» **Provided passage**
== Segment start ==

The rains have finally returned to Seattle, though the wildfires continue to burn:
Wildfires from Google Maps as of the morning of 2022 Oct 24.
That map does not include the entirety of Washington State (there are more fires outside the boundaries of that image), or the fires burning in neighboring Idaho and Oregon.
While we did not experience the blood red skies that San Francisco experienced from the wildfires of the summer of 2020, the air was looked and smelled thick. Each whiff contained fragrant notes of Douglas Fir and perhaps Western Red Cedar, all overwhelmed by charred carbon. Landmarks disappeared into a gritty haze of grey. The evenings featured a crimson sun sinking into ashy layers of peach, pink, and coral.
By October 19th, Seattle had the worst air quality on the planet:
Conditions did not improve the next day. The Space Needle has a webcam (more precisely a “panocam”, as it provides a 360-degree view). Go take a look at it now; this is the grey pall that we embrace for much of the year. Despite this pewter drape, one can still see the surrounding buildings, lakes, and trees. Compare this to the view on October 20th:
(“Is the Mountain Out?” refers to glorious Mt. Rainier, the 14,410-foot tall stratovolcano that looms over the region.)
The rain finally arrived on October 21 and displaced the smoke:
In addition to headaches, congestion, and watery eyes, people also experience psychological effects due to wildfires. I came across this paper in Nature Human Behavior from July 2022 that reports on one aspect of this: Exposures and behavioural responses to wildfire smoke (no paywall as of this writing). While the paper doesn’t quite answer the question I want to answer, it did report:
… during large wildfire smoke events, individuals in wealthy locations increasingly search for information about air quality and health protection, stay at home more and are unhappier. Residents of lower-income neighbourhoods exhibit similar patterns in searches for air quality information but not for health protection, spend less time at home and have more muted sentiment responses.
(For those who consider how your digital data gets used, the data for this paper came from Twitter, Google searches, and a real-time air quality monitor called PurpleAir, along with geographic income data.)

== Segment end ==

» **Extracted data**
== Segment start ==

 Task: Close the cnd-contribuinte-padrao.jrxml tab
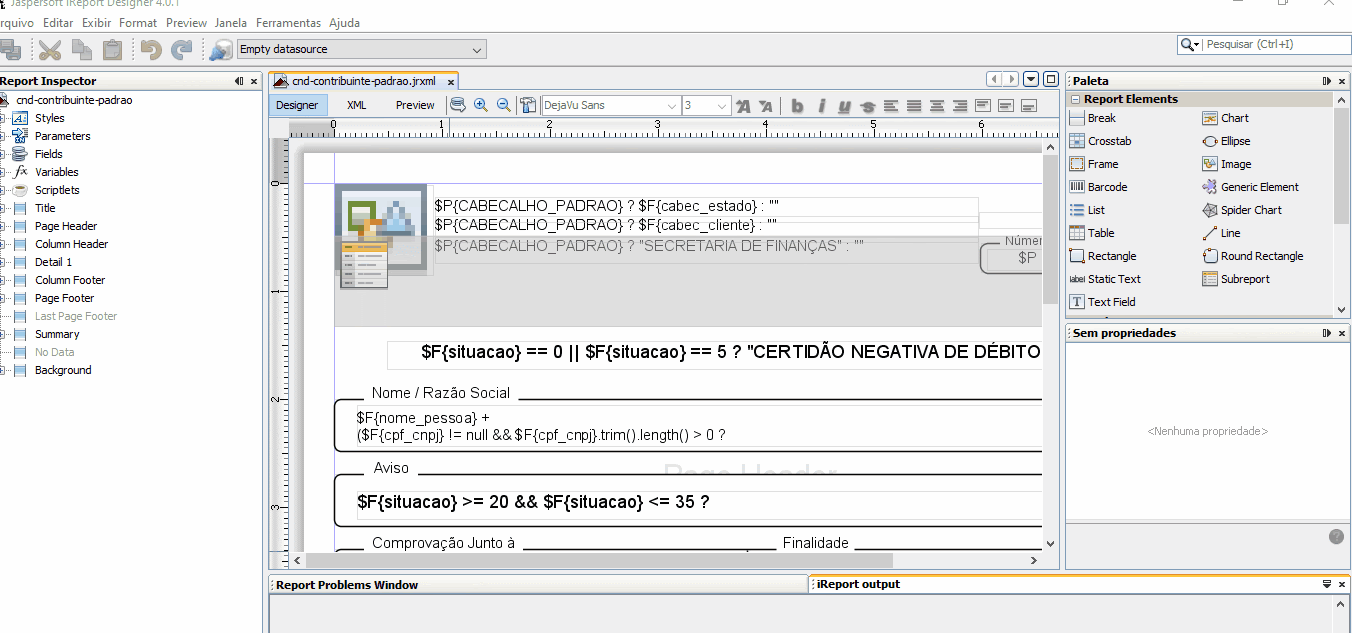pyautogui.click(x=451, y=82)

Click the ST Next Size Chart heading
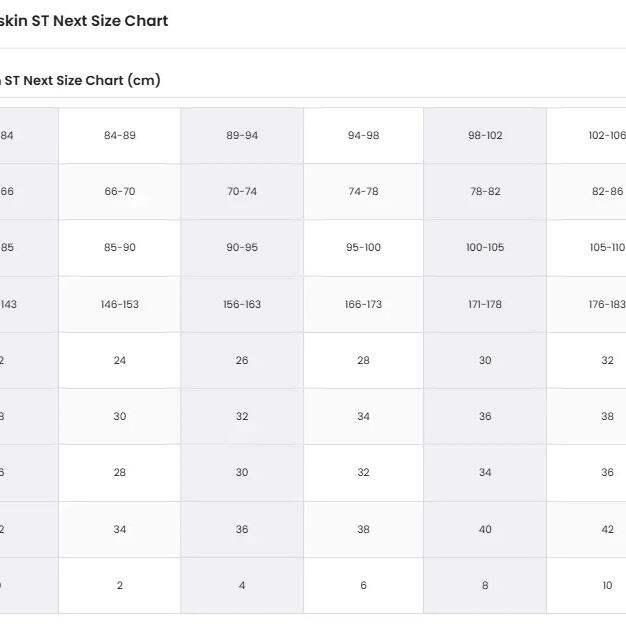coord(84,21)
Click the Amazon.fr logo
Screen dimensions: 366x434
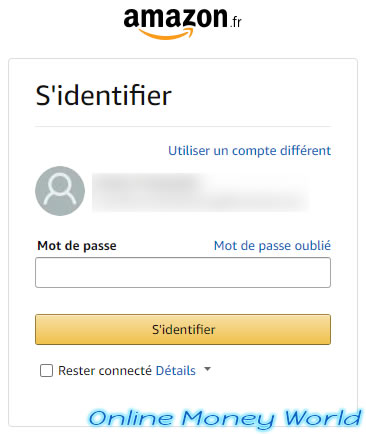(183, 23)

== Segment end ==
== Segment start ==

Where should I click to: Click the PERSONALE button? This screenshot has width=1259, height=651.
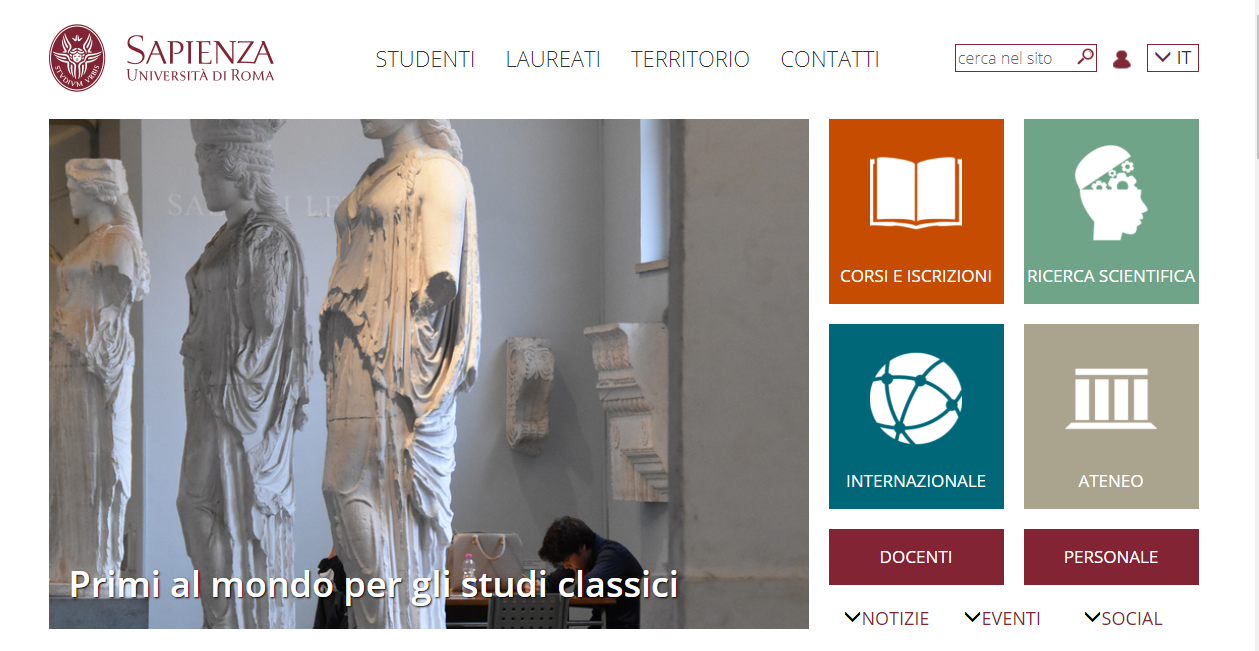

== Segment end ==
== Segment start ==

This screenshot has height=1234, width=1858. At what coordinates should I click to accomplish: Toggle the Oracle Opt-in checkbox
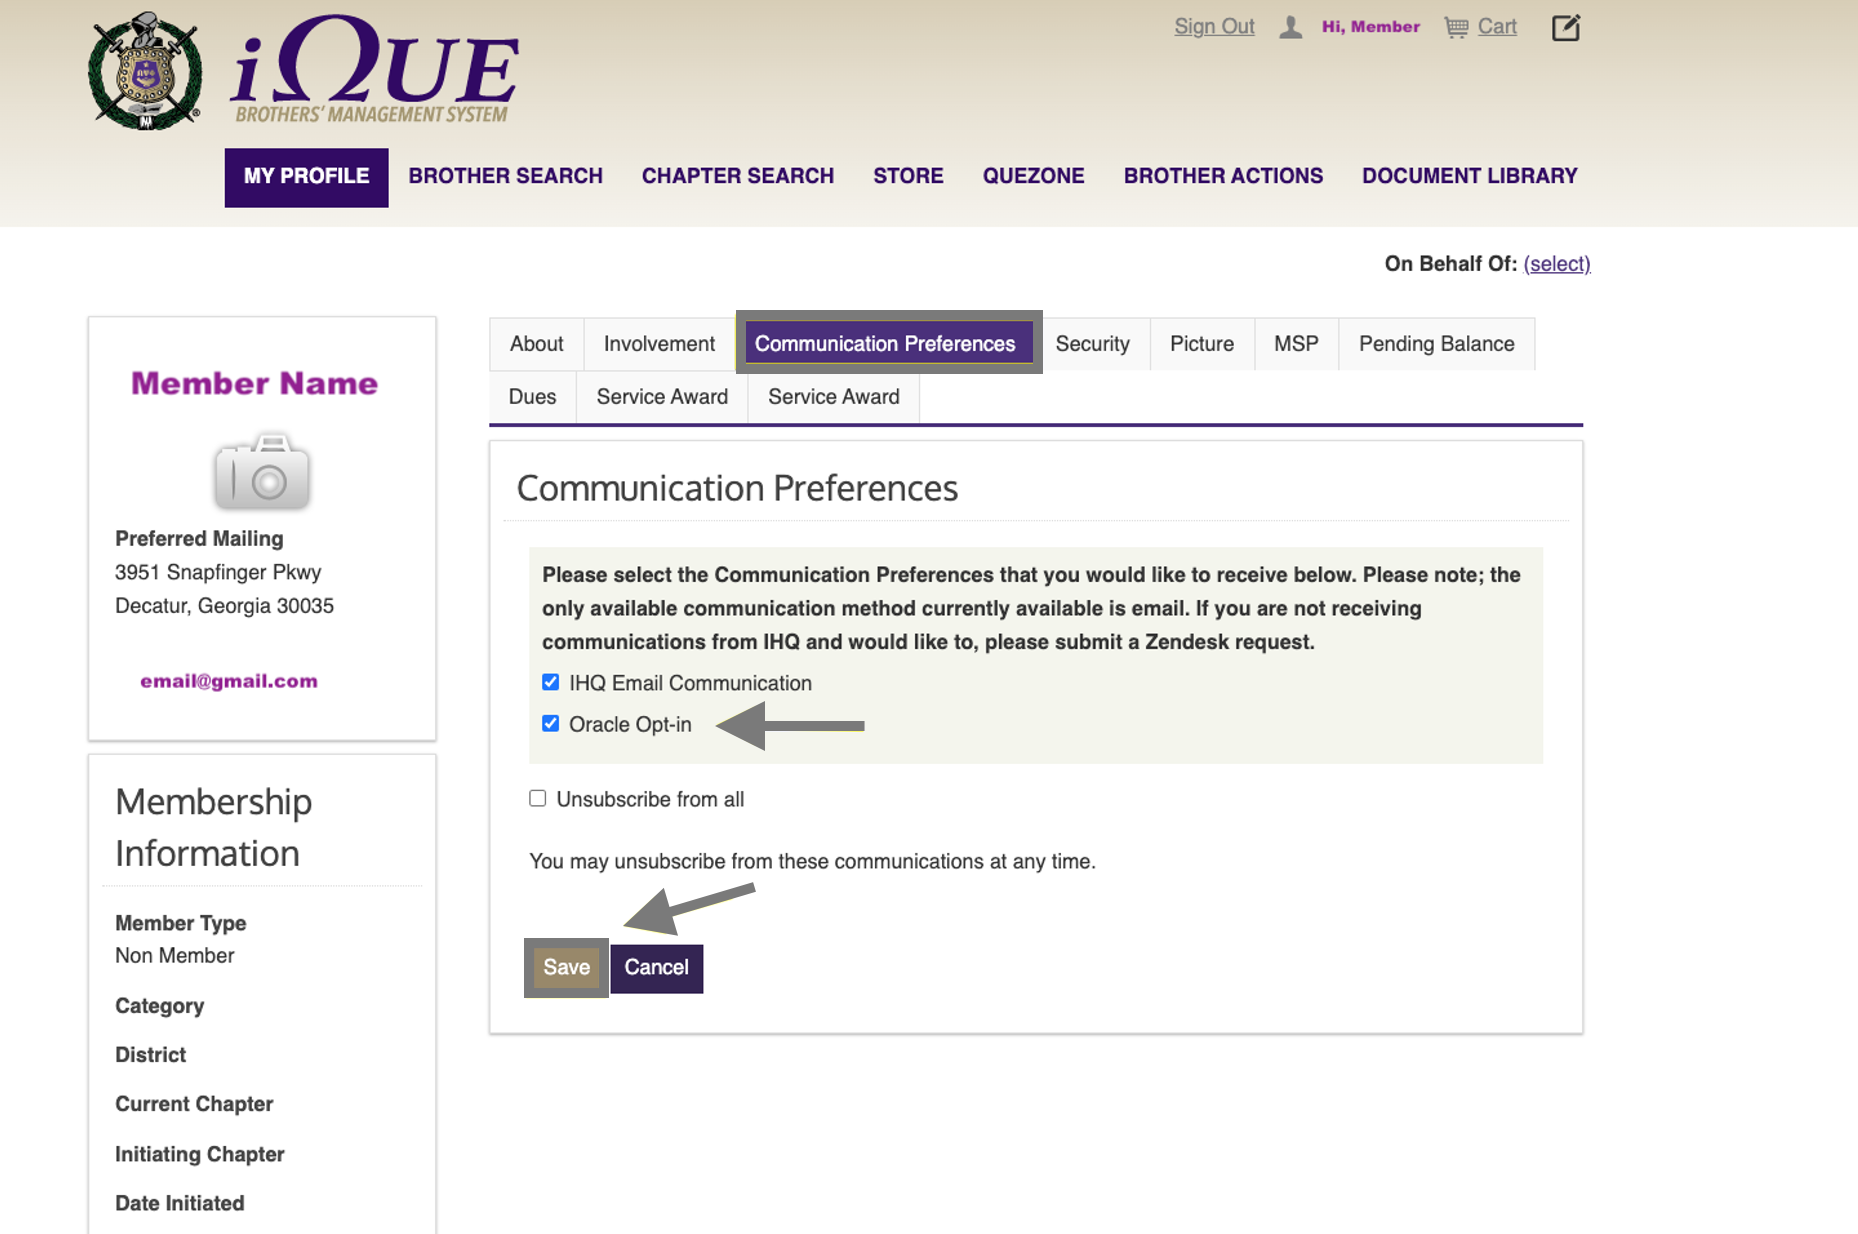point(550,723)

== Segment end ==

Please repeat everything in the text on Seattle's wildfire smoke from "(For those who" down to "geographic income data.)", switching "Twitter" to "Facebook".

» **Answer to this problem**
(For those who consider how your digital data gets used, the data for this paper came from Facebook, Google searches, and a real-time air quality monitor called PurpleAir, along with geographic income data.)